To provide a tissue diagnosis and definitive treatment, surgical exploration was needed for this patient. Exploratory laparotomy revealed an area of thickened ileum and calcified nodules in its mesentery. Pathologic examination of the resected tissue revealed large lymphoid nodules in a follicular pattern with coarse chromatin (Figure 2). Taken together with the immunohistochemical stains, this was consistent with malignant B-cell non-Hodgkin lymphoma, follicular type, grade 1.

Small bowel malignancy accounts for > 5% of all gastrointestinal tumors.4 Of these, small bowel neuroendocrine tumors are the most common, followed by adenocarcinomas, lymphomas, and stromal tumors.4 Primary follicular lymphoma (PFL) is a B-cell non-Hodgkin lymphoma, and comprises between 3.8% and 11% of gastrointestinal lymphomas, commonly in the duodenum and terminal ileum.5

PFL typically occurs in middle-aged females and can be difficult to diagnose, as most patients are asymptomatic or present with unspecified abdominal pain. Many are diagnosed incidentally when endoscopy biopsies are performed for other reasons.4,5 Histologically, PFL is composed of a mixed population of small (centrocytes) and large (centroblasts) lymphoid cells, with higher proportions of centroblasts corresponding to a higher grade lymphoma.6 The classic immunophenotype of PFL shows coexpression of CD79a (or CD20), CD10, and BCL-2; however, in rare cases, low-grade PFL may stain negative for BCL-2 and have diminished staining for CD10 in interfollicular areas.7

PFL generally carries a favorable prognosis. Most patients achieving complete disease regression or stable disease following treatment and a low recurrence rate. Treatment can include surgical resection, radiation, rituximab therapy, chemotherapy, or observation.8 Patient also should be counseled in alcohol and tobacco cessation to reduce recurrence risk.
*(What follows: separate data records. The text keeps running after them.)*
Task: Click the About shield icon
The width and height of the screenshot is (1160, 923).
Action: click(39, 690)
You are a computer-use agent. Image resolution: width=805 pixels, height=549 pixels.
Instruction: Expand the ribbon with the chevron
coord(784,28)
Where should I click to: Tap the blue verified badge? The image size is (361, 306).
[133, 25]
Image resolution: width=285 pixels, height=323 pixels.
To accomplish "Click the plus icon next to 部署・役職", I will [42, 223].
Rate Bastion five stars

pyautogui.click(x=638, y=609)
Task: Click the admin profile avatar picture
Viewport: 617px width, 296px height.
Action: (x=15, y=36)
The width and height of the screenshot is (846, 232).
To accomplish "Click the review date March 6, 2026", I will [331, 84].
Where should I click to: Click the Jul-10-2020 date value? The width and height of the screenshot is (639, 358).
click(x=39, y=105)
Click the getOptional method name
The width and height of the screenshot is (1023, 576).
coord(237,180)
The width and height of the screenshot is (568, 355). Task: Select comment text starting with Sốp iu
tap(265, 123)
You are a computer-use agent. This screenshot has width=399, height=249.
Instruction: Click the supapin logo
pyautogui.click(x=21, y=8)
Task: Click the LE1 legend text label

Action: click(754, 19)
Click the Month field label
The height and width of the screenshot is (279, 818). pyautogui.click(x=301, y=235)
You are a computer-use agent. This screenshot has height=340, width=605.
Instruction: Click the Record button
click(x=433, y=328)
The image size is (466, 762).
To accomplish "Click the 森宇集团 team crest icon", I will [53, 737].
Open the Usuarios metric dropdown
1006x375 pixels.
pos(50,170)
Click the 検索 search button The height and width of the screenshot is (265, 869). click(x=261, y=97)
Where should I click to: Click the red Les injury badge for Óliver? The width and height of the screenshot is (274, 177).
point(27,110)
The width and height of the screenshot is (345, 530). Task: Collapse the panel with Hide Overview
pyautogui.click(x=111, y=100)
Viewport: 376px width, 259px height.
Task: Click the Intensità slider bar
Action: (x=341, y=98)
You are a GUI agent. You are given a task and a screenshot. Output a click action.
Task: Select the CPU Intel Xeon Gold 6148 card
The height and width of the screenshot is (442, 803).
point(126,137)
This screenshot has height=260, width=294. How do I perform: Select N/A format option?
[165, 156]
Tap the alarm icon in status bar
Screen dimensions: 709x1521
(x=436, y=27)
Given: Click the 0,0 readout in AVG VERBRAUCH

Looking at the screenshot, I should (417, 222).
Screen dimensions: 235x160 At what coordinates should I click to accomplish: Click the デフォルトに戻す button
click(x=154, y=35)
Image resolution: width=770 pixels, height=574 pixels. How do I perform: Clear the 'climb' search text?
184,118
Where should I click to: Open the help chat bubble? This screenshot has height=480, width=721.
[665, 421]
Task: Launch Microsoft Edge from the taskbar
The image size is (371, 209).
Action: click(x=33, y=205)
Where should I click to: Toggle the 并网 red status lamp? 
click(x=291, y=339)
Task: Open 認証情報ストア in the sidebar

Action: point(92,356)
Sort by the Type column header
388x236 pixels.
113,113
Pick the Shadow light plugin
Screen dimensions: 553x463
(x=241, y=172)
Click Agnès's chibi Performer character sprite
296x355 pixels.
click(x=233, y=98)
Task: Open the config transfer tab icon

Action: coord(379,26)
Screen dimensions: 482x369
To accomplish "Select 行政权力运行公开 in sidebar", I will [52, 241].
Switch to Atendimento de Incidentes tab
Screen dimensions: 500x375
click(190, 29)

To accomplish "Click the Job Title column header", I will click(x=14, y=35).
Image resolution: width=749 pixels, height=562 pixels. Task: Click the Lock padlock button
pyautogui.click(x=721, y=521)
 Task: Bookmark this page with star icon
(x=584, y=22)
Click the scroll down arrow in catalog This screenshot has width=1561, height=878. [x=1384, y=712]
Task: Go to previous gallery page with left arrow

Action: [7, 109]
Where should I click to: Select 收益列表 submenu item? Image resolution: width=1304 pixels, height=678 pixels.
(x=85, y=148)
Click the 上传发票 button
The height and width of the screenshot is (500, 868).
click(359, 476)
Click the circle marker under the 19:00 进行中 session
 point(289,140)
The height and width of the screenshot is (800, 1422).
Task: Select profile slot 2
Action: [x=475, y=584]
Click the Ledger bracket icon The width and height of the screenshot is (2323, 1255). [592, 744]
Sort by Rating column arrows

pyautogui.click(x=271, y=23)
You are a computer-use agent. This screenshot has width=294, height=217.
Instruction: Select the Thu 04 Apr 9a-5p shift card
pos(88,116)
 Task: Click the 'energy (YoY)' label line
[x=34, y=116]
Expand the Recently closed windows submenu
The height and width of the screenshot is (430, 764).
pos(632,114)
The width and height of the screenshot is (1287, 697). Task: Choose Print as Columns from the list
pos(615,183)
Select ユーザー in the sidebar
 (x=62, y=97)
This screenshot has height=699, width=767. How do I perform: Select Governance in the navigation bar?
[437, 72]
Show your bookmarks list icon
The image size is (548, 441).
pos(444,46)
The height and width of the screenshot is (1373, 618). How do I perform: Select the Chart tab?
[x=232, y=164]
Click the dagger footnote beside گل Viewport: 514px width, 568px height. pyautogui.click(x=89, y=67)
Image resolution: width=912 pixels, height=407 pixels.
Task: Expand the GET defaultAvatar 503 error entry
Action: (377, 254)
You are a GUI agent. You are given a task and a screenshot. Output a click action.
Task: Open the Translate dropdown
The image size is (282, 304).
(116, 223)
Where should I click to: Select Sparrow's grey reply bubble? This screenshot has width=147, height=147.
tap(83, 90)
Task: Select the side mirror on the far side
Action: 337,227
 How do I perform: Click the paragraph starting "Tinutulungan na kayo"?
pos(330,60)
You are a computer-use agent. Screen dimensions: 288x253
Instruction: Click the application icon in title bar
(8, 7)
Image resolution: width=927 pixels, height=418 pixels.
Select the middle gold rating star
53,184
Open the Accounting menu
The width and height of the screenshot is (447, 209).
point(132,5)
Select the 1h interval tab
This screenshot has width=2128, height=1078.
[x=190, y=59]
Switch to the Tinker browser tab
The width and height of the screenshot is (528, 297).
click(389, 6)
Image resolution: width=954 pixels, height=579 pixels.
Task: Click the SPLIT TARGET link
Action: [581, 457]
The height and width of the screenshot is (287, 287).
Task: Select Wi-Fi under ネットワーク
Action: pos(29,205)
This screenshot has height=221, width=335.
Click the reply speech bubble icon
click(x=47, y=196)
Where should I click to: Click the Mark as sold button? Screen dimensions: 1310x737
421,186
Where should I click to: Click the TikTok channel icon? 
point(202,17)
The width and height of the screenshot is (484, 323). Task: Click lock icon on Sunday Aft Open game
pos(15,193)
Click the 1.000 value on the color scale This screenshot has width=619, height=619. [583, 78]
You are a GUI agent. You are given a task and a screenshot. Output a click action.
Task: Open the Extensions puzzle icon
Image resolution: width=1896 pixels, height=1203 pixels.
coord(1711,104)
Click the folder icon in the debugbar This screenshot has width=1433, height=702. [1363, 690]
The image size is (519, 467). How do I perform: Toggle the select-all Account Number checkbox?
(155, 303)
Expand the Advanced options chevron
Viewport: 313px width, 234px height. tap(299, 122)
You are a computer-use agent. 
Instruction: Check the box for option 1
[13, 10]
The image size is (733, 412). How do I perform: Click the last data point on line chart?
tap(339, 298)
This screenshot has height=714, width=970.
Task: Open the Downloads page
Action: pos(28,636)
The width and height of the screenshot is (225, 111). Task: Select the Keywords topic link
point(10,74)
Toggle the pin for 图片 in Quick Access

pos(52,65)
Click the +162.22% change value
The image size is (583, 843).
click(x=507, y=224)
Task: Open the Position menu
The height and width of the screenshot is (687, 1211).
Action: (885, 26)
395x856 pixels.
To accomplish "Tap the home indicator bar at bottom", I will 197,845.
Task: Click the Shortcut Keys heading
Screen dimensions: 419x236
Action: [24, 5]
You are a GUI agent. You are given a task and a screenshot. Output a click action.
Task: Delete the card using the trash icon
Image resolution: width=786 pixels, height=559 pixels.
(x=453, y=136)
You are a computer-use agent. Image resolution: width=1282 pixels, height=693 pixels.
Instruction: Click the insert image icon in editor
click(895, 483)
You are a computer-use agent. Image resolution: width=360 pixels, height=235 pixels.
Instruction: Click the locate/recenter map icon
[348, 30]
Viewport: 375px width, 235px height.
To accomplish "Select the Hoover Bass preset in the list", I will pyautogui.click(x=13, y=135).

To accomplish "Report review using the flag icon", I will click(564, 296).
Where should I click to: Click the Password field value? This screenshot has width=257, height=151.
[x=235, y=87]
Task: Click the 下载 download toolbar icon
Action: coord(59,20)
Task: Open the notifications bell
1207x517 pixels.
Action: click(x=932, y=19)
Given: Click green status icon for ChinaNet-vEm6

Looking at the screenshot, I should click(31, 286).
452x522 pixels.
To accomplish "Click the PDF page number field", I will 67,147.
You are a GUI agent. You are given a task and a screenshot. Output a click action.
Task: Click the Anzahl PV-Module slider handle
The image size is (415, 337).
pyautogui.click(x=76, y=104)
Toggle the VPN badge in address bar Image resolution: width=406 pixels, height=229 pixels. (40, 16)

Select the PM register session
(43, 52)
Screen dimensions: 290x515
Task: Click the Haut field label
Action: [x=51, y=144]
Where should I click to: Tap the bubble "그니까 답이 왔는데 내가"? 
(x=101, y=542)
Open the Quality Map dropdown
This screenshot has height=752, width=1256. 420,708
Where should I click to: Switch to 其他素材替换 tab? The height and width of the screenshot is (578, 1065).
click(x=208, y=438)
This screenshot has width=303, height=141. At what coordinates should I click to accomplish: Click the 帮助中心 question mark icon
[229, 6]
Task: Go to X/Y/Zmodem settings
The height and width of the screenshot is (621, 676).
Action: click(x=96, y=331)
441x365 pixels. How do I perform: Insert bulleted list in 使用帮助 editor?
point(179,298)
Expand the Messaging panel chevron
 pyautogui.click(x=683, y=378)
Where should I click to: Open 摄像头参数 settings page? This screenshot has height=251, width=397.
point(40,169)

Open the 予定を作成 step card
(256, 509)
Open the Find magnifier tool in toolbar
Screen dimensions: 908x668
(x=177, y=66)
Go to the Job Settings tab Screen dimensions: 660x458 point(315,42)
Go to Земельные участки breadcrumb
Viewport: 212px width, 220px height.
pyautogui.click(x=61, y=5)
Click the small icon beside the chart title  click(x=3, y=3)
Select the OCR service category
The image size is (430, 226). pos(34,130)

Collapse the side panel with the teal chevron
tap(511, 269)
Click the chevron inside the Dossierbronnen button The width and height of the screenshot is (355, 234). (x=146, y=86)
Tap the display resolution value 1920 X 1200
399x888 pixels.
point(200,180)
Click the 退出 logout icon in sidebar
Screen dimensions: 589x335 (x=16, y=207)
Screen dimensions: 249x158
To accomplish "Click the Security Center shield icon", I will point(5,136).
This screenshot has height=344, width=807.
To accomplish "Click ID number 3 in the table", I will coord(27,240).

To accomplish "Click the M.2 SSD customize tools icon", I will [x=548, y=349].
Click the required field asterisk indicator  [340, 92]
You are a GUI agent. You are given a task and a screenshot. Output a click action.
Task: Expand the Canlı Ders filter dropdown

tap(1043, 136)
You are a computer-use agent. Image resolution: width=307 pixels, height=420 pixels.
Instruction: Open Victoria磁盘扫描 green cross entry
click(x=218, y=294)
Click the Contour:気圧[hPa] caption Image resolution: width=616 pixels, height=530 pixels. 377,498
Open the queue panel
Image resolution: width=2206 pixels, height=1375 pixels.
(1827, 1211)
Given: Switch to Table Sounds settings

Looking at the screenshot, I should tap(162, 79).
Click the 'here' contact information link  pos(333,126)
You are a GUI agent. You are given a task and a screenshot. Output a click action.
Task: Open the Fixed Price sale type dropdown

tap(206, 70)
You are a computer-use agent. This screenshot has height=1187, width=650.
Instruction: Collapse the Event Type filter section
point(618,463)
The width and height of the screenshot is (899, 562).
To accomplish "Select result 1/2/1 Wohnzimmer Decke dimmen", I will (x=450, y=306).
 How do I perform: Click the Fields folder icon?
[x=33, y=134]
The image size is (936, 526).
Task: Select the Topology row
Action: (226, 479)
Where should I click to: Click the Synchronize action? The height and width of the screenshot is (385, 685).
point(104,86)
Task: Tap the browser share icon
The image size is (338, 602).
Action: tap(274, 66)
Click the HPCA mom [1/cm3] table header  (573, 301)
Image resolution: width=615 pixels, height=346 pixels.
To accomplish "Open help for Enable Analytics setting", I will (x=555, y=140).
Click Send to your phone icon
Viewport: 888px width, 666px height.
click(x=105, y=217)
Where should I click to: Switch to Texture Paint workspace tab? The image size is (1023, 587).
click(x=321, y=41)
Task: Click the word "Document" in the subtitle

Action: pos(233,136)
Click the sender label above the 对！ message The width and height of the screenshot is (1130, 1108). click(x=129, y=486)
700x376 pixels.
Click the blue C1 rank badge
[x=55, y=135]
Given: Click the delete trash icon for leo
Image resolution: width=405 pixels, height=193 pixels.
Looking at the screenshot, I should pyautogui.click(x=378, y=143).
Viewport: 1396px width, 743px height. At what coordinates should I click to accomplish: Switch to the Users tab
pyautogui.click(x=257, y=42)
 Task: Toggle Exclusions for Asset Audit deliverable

Other small bowel malignancies may present as small bowel obstructions as well. Neuroendocrine tumors and adenocarcinomas are both more common than small bowel lymphomas and can present as small bowel obstruction. However, neuroendocrine tumors are derived from serotonin-expressing enterochromaffin cells of the midgut and often present with classic carcinoid syndrome symptoms, including diarrhea, flushing, and right heart fibrosis, which the patient lacked.9 Immunohistology of small bowel adenocarcinoma often shows expression of MUC1 or MUC5AC with tumor markers CEA and CA 19-9.10

Primary intestinal melanoma, another small bowel malignancy, is extremely rare. More commonly, the etiology of intestinal melanoma is cutaneous melanoma that metastasizes to the gastrointestinal tract.11 This patient had no skin lesions to suggest metastatic melanoma. With intestinal melanoma, immunohistochemical evaluation may show S-100, the most sensitive marker for melanoma, or HMB-45, MART-1/Melan-A, tyrosinase, and MITF.12

Conclusion

This case is notable because it highlights the importance of examining the cause of small bowel obstruction in a surgically naïve abdomen, as exploration led to the discovery and curative treatment of a primary intestinal malignancy. It also underscores the nonspecific presentation that PFLs of the small intestine can have and the importance of understanding the different histopathology and immunohistochemical profiles of small bowel malignancies.